Este é o significado da celebração hodierna, que o Congresso
Eucarístico Internacional, no ano do Grande Jubileu, evidencia com força
particular. É este também o sentido da solene procissão que, como todos os
anos, daqui a pouco se deslocará desta Praça até à Basílica de Santa Maria
Maior.
Com humilde ufania acompanharemos o Sacramento eucarístico
ao longo das ruas da cidade, ao lado dos edifícios onde o povo vive, se alegra,
sofre; no meio dos negócios e escritórios nos quais se desenvolve a atividade
quotidiana. Nós o levaremos ao encontro da nossa vida, insidiada por mil
perigos, oprimida por preocupações e sofrimentos, submetida ao lento, mas
inexorável, desgaste do tempo.
Nós o levaremos fazendo chegar-lhe a homenagem dos nossos
cânticos e súplicas: “Bone Pastor, panis vere...” - “Bom Pastor, pão de
verdade - nós lhe diremos com confiança -, piedade, ó Jesus, piedade, conservai-nos
na unidade, extingui nossa orfandade, transportai-nos para o Pai!”.

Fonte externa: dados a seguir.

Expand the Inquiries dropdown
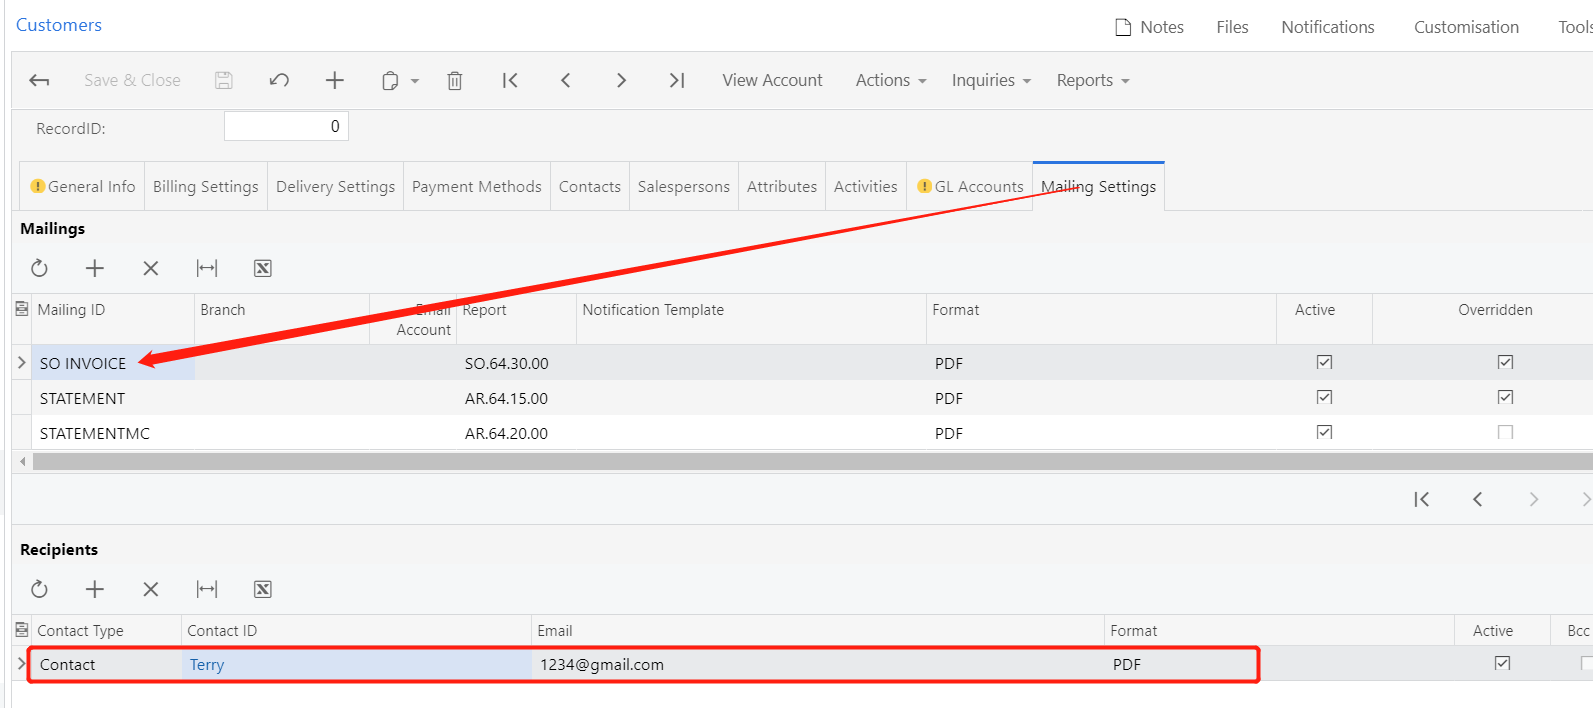 (990, 81)
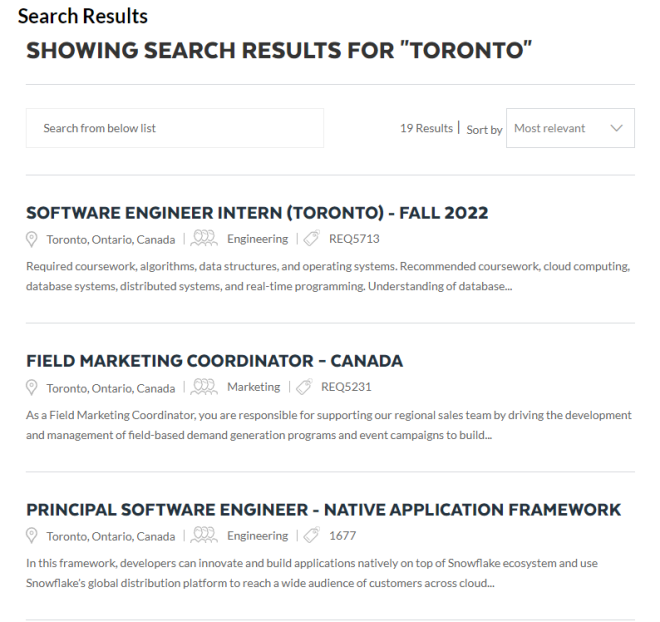
Task: Click the team icon beside Marketing
Action: [x=204, y=386]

“Aos mortais dando comida, dais também o pão da vida; que
a família assim nutrida seja um dia reunida aos convivas lá do céu!” (Sequência Lauda Sion). Amém!
Fonte: Santa Sé.
[1] Em 2000 a Igreja de Rito Romano celebrava o Ano B. Porém, uma vez que as leituras desse ciclo foram proclamadas no domingo seguinte, na Missa de Encerramento do Congresso Eucarístico, na quinta-feira por alguma razão optou-se pelos textos do Ano C.